## The exercise
Edit the material from the line containing "Open Cliente lookup ellipsis button" through the line containing "225x193 pixels." by replacing "Monitoring" with "Reporting" and keeping everything else the same. Return only those lines, without the pictures.

(Page and screen pointing data)
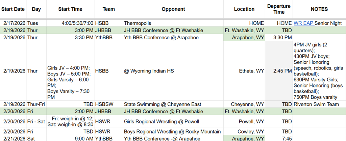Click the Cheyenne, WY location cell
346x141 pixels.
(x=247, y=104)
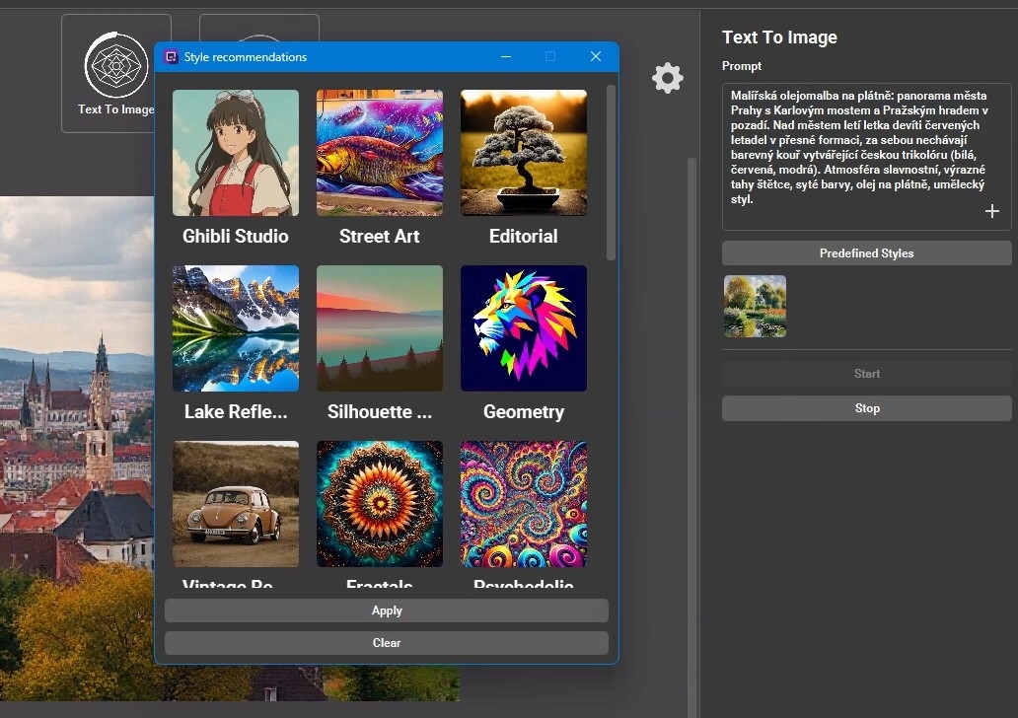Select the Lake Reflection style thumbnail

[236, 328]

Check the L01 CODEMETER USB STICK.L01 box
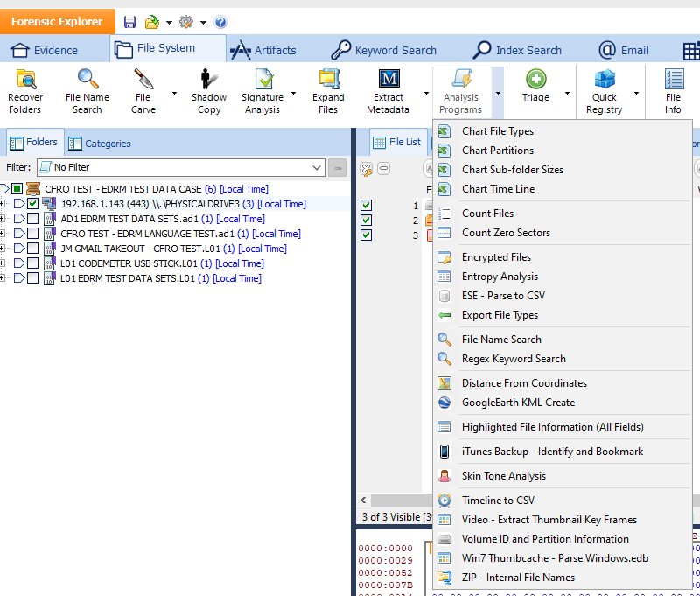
---
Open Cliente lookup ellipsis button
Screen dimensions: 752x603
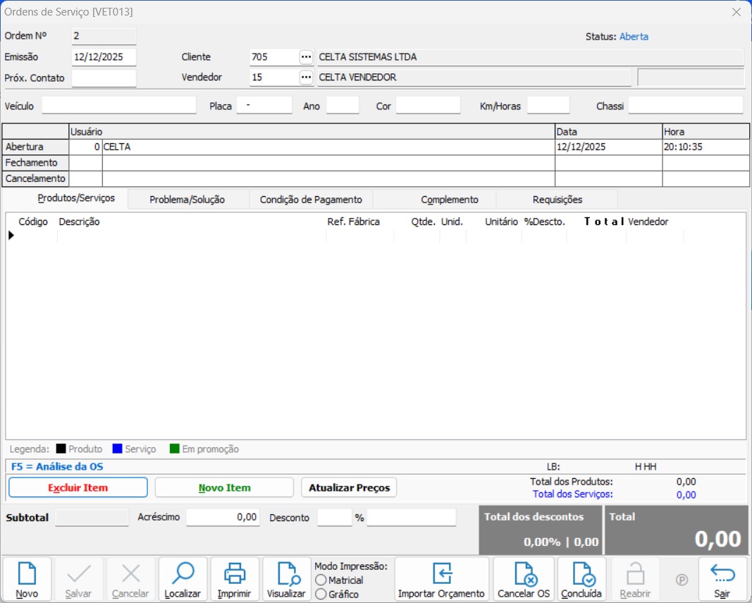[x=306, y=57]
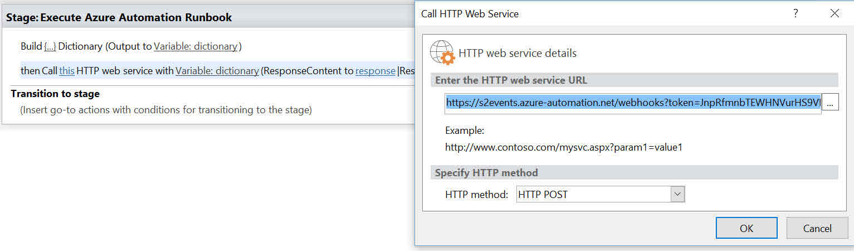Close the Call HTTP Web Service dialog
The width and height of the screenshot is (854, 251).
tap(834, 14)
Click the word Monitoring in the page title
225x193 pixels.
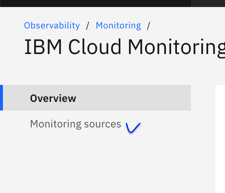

## Complete response
Open Cliente lookup ellipsis button
Screen dimensions: 752x603
[x=306, y=57]
Close the Call HTTP Web Service dialog
The width and height of the screenshot is (854, 251).
tap(834, 14)
Click the word Reporting in the page title
225x193 pixels.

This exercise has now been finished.